An open letter to the Swedish Presidency of the Council of the European Union
Dear Prime Minister Kristersson,
As a long-standing leader in Europe in promoting research, education and libraries, we have high expectations of Sweden’s Presidency of the Council of the European Union.
This represents a particular responsibility, but also opportunity to set the European Union on the best possible path for the future. Crucially, the Presdiency’s strong focus on competitiveness, resilience and upholding rights opens the way towards a fresh approach towards policy-making in areas too long marked by a narrow focus, often driven by the interests of the minority, not the general public.
To this end, and in line with the Universal Declaration of Human Rights’ right to research, we believe that the Presidency can best deliver on its ambitions by taking the following actions:
- The Presidency Priorities document highlights in particular the importance of a stronger understanding of which actors have intellectual property rights over publications and research findings. Through work in this area, we would recommend explicit consideration of the merits of secondary publication rights as a means of ensuring immediate access to all publicly-funded research, and of how to generalise the retention of rights and subsequent open licensing of research outputs.
- Sweden, as the Member Stateholding the Presidency, should in particular engage in the workstream launched by the Competitiveness Council Conclusions of November 2021 exploring the impacts of copyright policy on research, and potential evolutions that would support Europe’s research performance.
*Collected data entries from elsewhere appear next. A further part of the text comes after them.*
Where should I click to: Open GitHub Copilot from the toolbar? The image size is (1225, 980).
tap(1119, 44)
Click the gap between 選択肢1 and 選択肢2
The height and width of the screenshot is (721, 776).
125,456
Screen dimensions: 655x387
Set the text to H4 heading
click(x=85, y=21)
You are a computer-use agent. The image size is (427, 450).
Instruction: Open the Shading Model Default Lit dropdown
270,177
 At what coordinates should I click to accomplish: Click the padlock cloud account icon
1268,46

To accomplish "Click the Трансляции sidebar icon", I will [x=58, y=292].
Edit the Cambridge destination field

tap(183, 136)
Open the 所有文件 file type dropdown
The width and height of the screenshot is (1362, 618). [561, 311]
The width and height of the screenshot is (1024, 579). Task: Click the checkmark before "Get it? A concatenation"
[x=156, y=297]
In this light, in addition to the issues set out above, we would recommend mature consideration of the value of an obligatory and more open research exception, and how these can be protected from override by licence terms or digital locks, and how libraries can be enabled to support research and teaching through stronger guarantees of their ability to acquire and lend eBooks.
- The document includes a very welcome focus on research infrastructures. We believe that any definition of such infrastructures needs to be broad, taking into account services and tools such as open access and open educational resource repositories. Through this, the importance of these infrastructures should be highlighting, avoiding situations as we have seen with the Digital Services Act where they are simply forgotten and become the victims of collateral damage of insufficiently evaluated broader legislation..
- Throughout this work, we firmly believe that closing access and privatising copyright law will have a negative impact on our research and innovation sector instead of bringing dividends to Europe. In particular, we urge that efforts to promote security should not become excuses to restrict legitimate access and use of research outputs.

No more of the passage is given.